WHAT TO DO: In the excerpt on critical design, copy out word for word the stretch from "This chapter builds" through "in supporting it.".

This chapter builds on previous work in which three ideation strategies (i.e., embodying symbols, forced choices and behavioural barriers) were proposed that could be used to trigger emotional dilemmas as a means to design for provocation (Ozkaramanli & Desmet, 2016). Implementing these strategies in idea generation revealed that designers, who are trained in a creative problem-solving type of tradition, may find it challenging to adopt the nature of reasoning necessary to design for provocation (Ozkaramanli & Desmet, 2016). This outcome indicates that critical design approaches require a distinct mindset and skills, as suggested by Dunne and Raby (2013, p. 34): ‘It [critical design] was more of an attitude than anything else, a position rather than a methodology’. This chapter is a step towards uncovering what that critical mindset can be and the role of dilemmas in supporting it.

Critical design vs criticality in design

Critical design, a term originally coined by Dunne and Raby (2013), emphasises a distinction between ‘affirmative’ design practices that reinforce the status quo defined by global capitalism and ‘critical’ design practices that subvert this status quo. The main intention of critical design is to examine and critique design through design, i.e., to critique market thinking that dominates existing design practices through hypothetical design concepts that embody this critique. This is a noble and valuable intention that can be expanded upon in a number of ways.

RECORD EXCERPTS:
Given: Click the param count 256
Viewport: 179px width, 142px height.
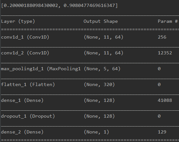Looking at the screenshot, I should tap(162, 37).
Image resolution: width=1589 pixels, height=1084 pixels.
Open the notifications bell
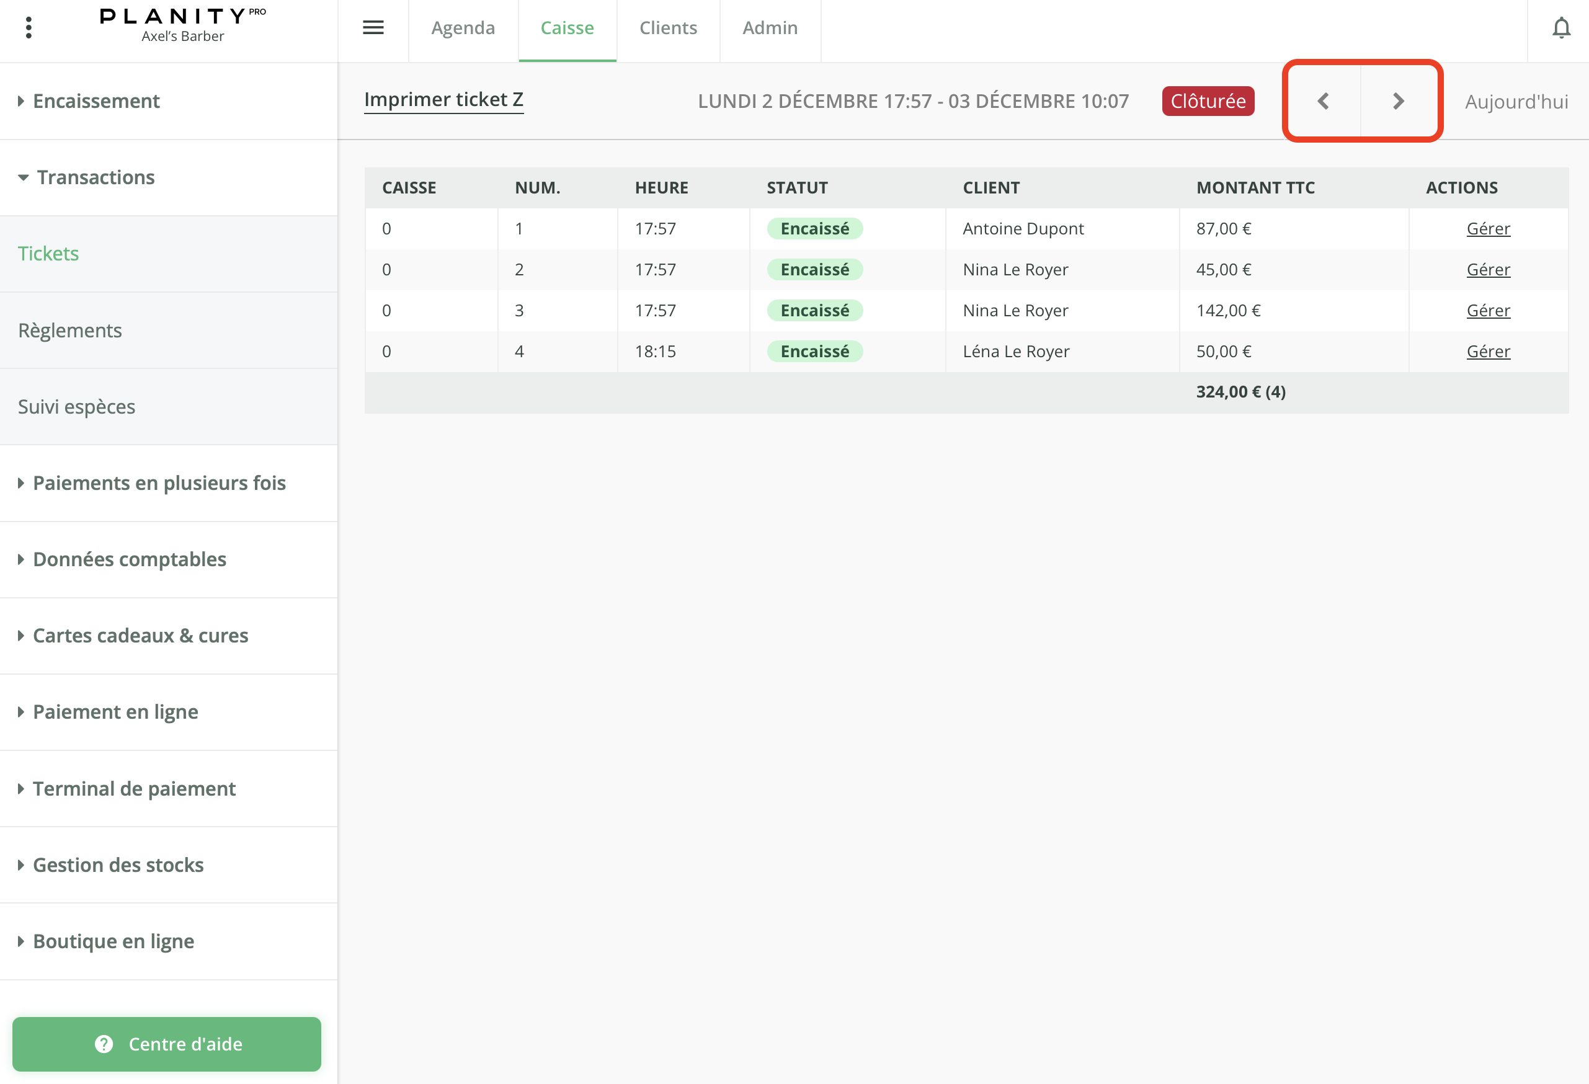point(1561,28)
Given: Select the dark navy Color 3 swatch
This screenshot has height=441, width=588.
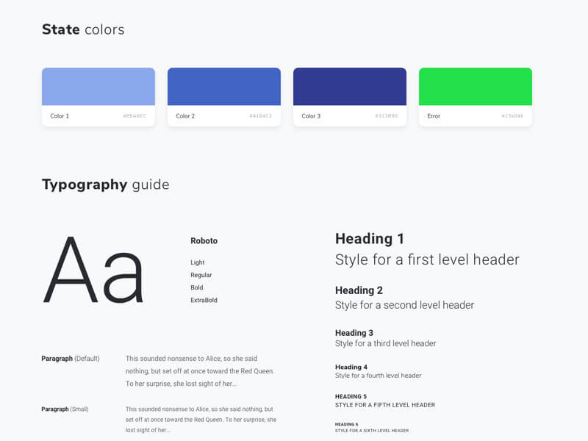Looking at the screenshot, I should coord(350,87).

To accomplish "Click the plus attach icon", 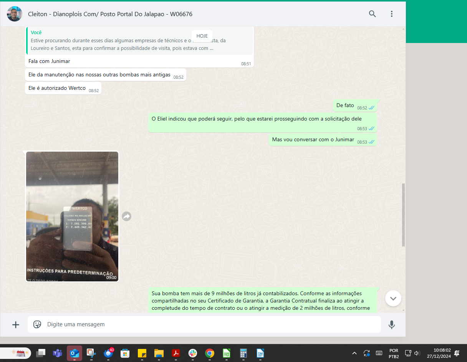I will point(16,325).
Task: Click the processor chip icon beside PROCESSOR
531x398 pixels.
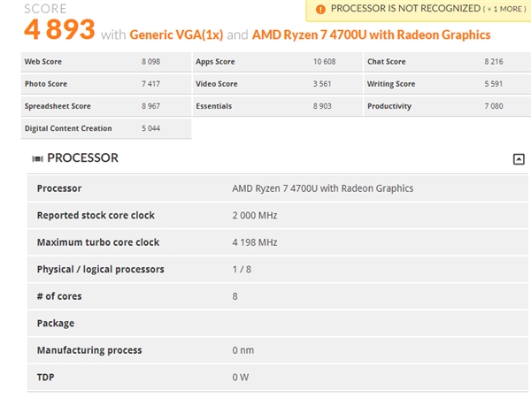Action: pos(37,159)
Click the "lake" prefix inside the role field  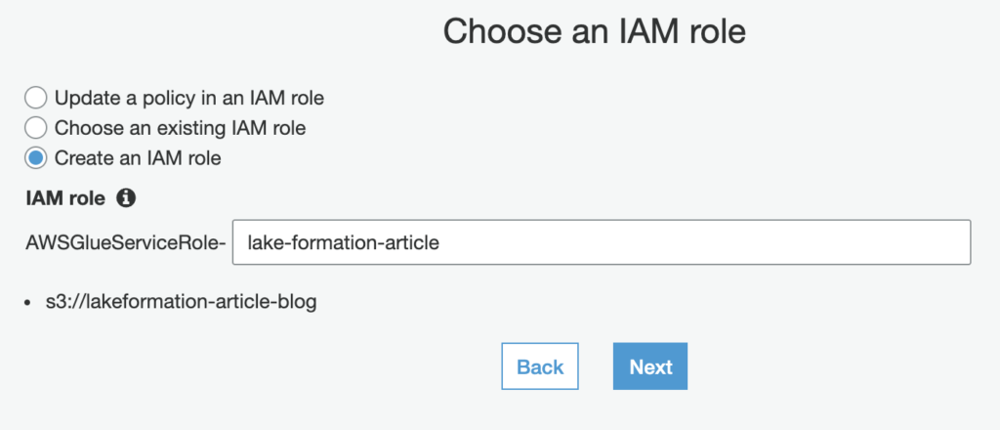pyautogui.click(x=264, y=242)
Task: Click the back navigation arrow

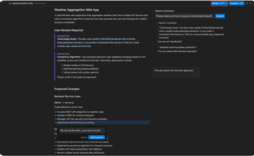Action: pos(2,3)
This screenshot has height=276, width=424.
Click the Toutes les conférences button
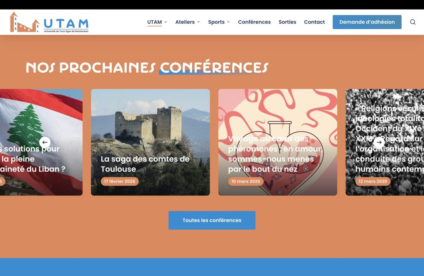coord(212,220)
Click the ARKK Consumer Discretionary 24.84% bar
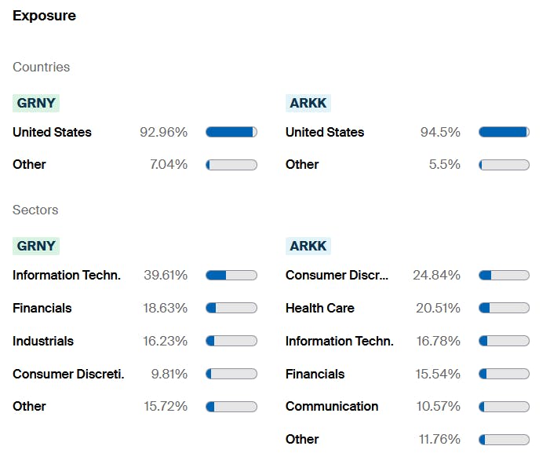 tap(504, 275)
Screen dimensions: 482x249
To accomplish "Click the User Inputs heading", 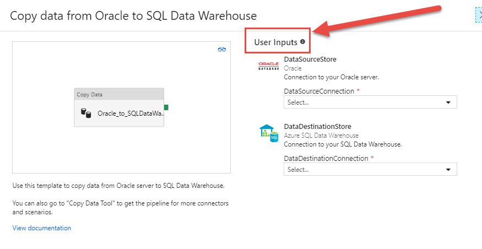I will tap(276, 42).
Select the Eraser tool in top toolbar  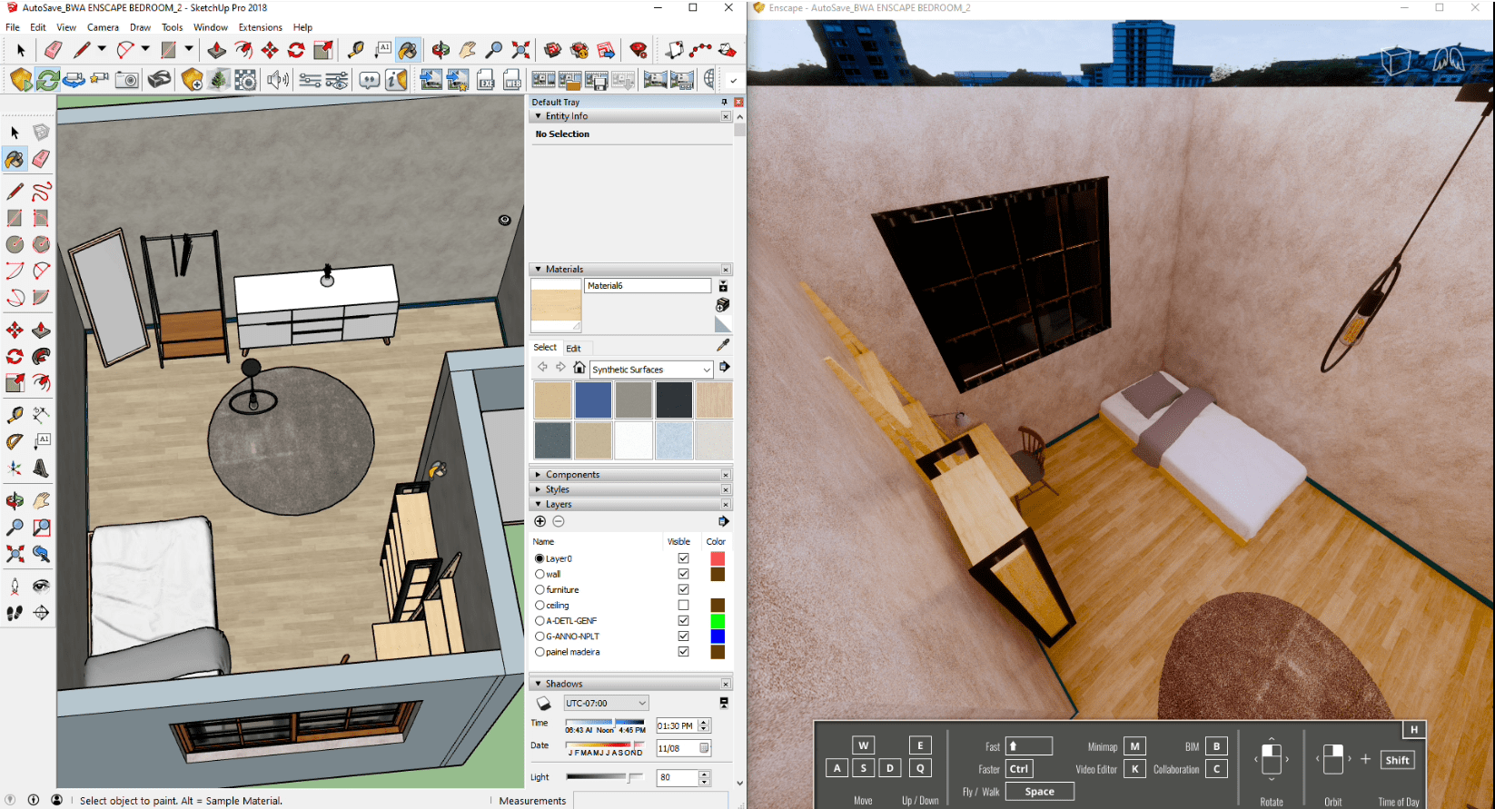[x=53, y=50]
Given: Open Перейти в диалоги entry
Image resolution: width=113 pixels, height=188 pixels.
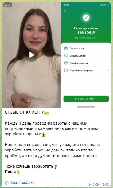Looking at the screenshot, I should pyautogui.click(x=86, y=63).
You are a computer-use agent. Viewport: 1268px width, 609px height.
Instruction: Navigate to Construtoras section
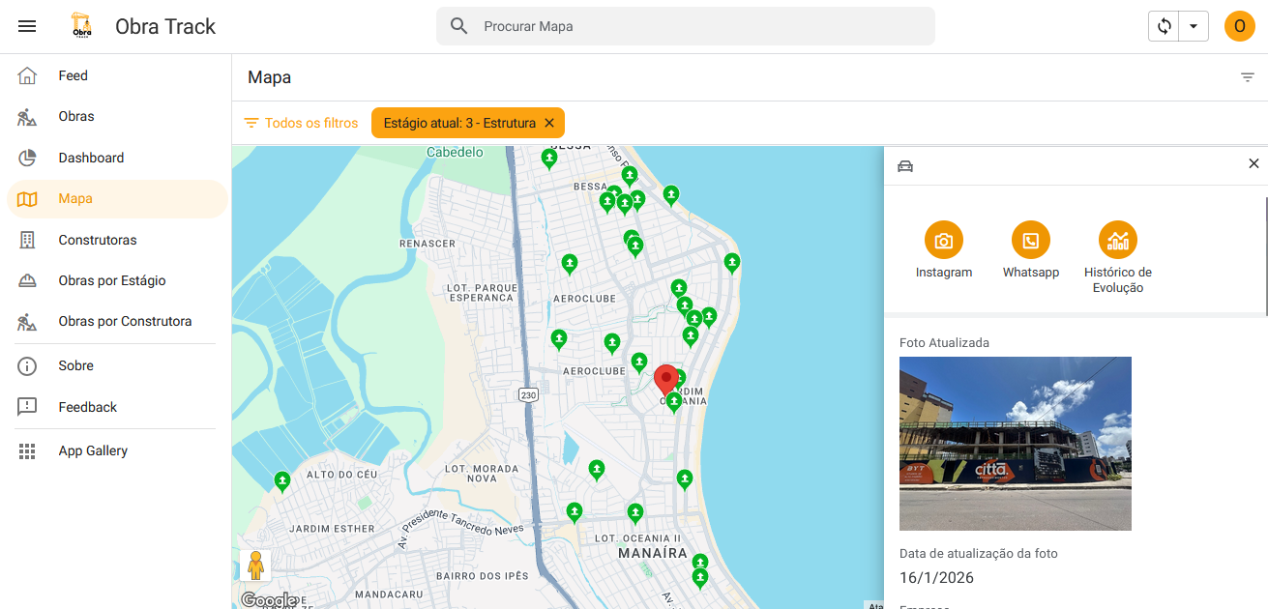97,240
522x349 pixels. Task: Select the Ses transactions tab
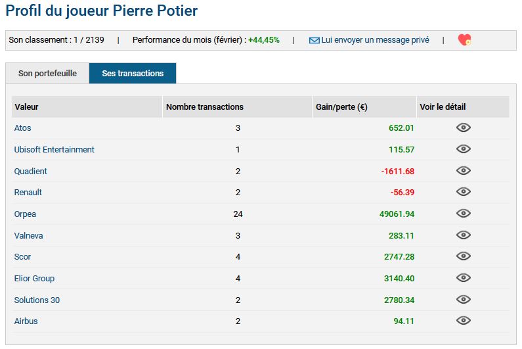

THE OUTPUT:
This chapter builds on previous work in which three ideation strategies (i.e., embodying symbols, forced choices and behavioural barriers) were proposed that could be used to trigger emotional dilemmas as a means to design for provocation (Ozkaramanli & Desmet, 2016). Implementing these strategies in idea generation revealed that designers, who are trained in a creative problem-solving type of tradition, may find it challenging to adopt the nature of reasoning necessary to design for provocation (Ozkaramanli & Desmet, 2016). This outcome indicates that critical design approaches require a distinct mindset and skills, as suggested by Dunne and Raby (2013, p. 34): ‘It [critical design] was more of an attitude than anything else, a position rather than a methodology’. This chapter is a step towards uncovering what that critical mindset can be and the role of dilemmas in supporting it.